A brewing price war over video games is taking its toll on the industry’s top specialty retailer.
GameStop shares were hammered Wednesday, falling more than 8 percent after Wal-Mart announced plans to lower the price of 25 of the most popular titles by up to 20 percent. The price cuts will remain in effect until Dec. 24—and could be matched by Amazon.com , which has been vigorously competing with Wal-Mart on pricing recently.
GameStop shares recovered some of the lost ground in after hours trading, climbing 0.5 percent.
In addition to the software price cuts, Wal-Mart is also offering a $50 gift card to shoppers who purchase a Nintendo Wii.
Analysts said they believed the tumble in GameStop share prices was an overreaction. GameStop has indicated that holiday sales to date have been somewhat better than expected, driven in part by the success of Activision’s “Modern Warfare 2”. That said, observers noted there was still cause for concern.

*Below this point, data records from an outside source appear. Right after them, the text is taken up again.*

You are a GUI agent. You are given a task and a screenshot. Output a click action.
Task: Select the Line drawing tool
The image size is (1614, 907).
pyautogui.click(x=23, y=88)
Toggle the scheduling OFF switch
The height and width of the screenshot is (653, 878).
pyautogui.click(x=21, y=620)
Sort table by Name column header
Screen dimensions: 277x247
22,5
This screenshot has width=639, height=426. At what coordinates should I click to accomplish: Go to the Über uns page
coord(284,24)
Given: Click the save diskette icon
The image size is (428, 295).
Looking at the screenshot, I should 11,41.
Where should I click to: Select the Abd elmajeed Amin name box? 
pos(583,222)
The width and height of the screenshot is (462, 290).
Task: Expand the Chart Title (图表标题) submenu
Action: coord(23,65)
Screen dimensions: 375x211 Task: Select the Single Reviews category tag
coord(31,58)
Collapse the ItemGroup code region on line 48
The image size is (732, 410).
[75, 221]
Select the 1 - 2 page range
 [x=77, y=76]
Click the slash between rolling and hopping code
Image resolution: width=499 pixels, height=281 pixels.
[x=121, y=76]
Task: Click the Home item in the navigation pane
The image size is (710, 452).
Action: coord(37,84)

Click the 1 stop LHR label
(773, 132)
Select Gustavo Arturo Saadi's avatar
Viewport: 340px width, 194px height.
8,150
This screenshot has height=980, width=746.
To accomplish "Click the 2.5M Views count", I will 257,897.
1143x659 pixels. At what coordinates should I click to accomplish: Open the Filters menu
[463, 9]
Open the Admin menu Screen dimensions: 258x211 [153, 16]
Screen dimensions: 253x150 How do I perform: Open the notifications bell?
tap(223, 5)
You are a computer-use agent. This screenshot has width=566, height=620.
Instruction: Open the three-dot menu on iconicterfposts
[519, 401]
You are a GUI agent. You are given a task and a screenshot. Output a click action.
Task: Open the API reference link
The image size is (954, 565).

“There will be some blood from this fight,” said Ben Schachter, an analyst with Broadpoint AmTech.
Investors may be less scared about the short-term need for GameStop to cut prices to remain competitive—and more concerned about the long-term implications. Both Wal-Mart and Amazon have been aggressively pricing video games recently—and with so many eagerly anticipated titles due in early 2010, that price war could spill over into next year.
Wal-Mart is intent on stealing away part of Amazon’s online audience, so these cuts could be part of a larger strategy. If so, GameStop’s bottom line could get caught in the crossfire.
“If this is a one-time tactical decision around the holiday, then, yes it hurts, but it certainly does not warrant a 10 percent drop in GameStop’s stock,” says Schachter. “On the flip-side, if this is a new long-term strategy for Wal-Mart that breaks with long-standing unspoken industry rules around [minimum advertised pricing], then GameStop could have a more serious problem on its hands.
"Both Wal-Mart and Amazon have shown that they will not shy away from price wars, at least in the short-term. GameStop would certainly be significantly impacted if these and other retailers begin to use video games more aggressively as loss leaders, particularly around the holiday.”
GameStop, like many retailers, depends on the holiday period to generate the bulk of its sales for the year. The video game industry traditionally saves its biggest titles for the fourth quarter, which can result in a buying frenzy among gamers.
Among the games Wal-Mart has discounted are Sony’s “Uncharted 2: Among Thieves” and Microsoft’s “Halo 3: ODST”—both of which are now $10 below their usual price point. Pricing on the year’s top title—“Modern Warfare 2”—was not affected.
If the move is more than a seasonal one for the retail chain, it could put pressure on more than just GameStop. Because Wal-Mart is such a critical retail partner, publishers could be forced to lower their wholesale prices on many titles—which would negatively affect margins.
The industry is looking at negative sales in 2009—perhaps by double digits—and publishers are counting on early 2010 to mark the beginning of a recovery. Being pressured to lower prices while development costs remain high could stall forward momentum—and prevent a resurgence in share prices.